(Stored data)
____________________

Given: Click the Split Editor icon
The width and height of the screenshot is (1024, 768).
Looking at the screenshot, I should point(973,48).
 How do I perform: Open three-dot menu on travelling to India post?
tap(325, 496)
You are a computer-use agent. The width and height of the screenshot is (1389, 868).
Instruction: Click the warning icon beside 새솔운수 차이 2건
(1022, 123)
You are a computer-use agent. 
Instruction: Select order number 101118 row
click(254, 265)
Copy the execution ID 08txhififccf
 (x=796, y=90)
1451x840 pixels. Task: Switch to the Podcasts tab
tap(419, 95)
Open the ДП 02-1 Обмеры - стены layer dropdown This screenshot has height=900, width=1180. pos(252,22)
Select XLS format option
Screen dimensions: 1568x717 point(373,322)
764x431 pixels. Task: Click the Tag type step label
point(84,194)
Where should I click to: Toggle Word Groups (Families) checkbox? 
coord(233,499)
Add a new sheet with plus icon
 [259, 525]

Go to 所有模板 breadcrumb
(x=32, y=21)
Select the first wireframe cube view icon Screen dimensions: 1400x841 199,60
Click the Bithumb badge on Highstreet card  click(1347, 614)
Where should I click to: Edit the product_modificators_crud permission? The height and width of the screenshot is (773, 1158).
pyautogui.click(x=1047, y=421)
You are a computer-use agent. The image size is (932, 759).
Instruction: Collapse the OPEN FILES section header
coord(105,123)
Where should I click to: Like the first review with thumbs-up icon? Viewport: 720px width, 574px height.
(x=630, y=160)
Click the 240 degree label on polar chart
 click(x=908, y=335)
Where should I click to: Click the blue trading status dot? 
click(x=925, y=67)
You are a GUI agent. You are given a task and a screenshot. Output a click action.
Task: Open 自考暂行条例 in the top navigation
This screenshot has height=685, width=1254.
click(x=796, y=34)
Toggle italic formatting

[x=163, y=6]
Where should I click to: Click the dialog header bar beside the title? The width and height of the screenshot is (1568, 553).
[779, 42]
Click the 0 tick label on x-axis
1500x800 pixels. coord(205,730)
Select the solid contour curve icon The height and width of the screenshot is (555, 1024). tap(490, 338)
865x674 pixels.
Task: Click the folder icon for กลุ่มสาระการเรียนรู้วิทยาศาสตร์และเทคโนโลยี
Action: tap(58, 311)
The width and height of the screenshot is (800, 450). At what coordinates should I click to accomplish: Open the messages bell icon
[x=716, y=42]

____________________

Nothing in the records may change; output all of them exactly.

## Solution
Given: Click the Split Editor icon
The width and height of the screenshot is (1024, 768).
Looking at the screenshot, I should point(973,48).
 How do I perform: Open three-dot menu on travelling to India post?
tap(325, 496)
You are a computer-use agent. The width and height of the screenshot is (1389, 868).
Instruction: Click the warning icon beside 새솔운수 차이 2건
(1022, 123)
You are a computer-use agent. 
Instruction: Select order number 101118 row
click(254, 265)
Copy the execution ID 08txhififccf
 (x=796, y=90)
1451x840 pixels. Task: Switch to the Podcasts tab
tap(419, 95)
Open the ДП 02-1 Обмеры - стены layer dropdown This screenshot has height=900, width=1180. pos(252,22)
Select XLS format option
Screen dimensions: 1568x717 point(373,322)
764x431 pixels. Task: Click the Tag type step label
point(84,194)
Where should I click to: Toggle Word Groups (Families) checkbox? 
coord(233,499)
Add a new sheet with plus icon
 [259, 525]

Go to 所有模板 breadcrumb
(x=32, y=21)
Select the first wireframe cube view icon Screen dimensions: 1400x841 199,60
Click the Bithumb badge on Highstreet card  click(1347, 614)
Where should I click to: Edit the product_modificators_crud permission? The height and width of the screenshot is (773, 1158).
pyautogui.click(x=1047, y=421)
You are a computer-use agent. The image size is (932, 759).
Instruction: Collapse the OPEN FILES section header
coord(105,123)
Where should I click to: Like the first review with thumbs-up icon? Viewport: 720px width, 574px height.
(x=630, y=160)
Click the 240 degree label on polar chart
 click(x=908, y=335)
Where should I click to: Click the blue trading status dot? 
click(x=925, y=67)
You are a GUI agent. You are given a task and a screenshot. Output a click action.
Task: Open 自考暂行条例 in the top navigation
This screenshot has height=685, width=1254.
click(x=796, y=34)
Toggle italic formatting

[x=163, y=6]
Where should I click to: Click the dialog header bar beside the title? The width and height of the screenshot is (1568, 553).
[779, 42]
Click the 0 tick label on x-axis
1500x800 pixels. coord(205,730)
Select the solid contour curve icon The height and width of the screenshot is (555, 1024). tap(490, 338)
865x674 pixels.
Task: Click the folder icon for กลุ่มสาระการเรียนรู้วิทยาศาสตร์และเทคโนโลยี
Action: tap(58, 311)
The width and height of the screenshot is (800, 450). At what coordinates should I click to accomplish: Open the messages bell icon
[x=716, y=42]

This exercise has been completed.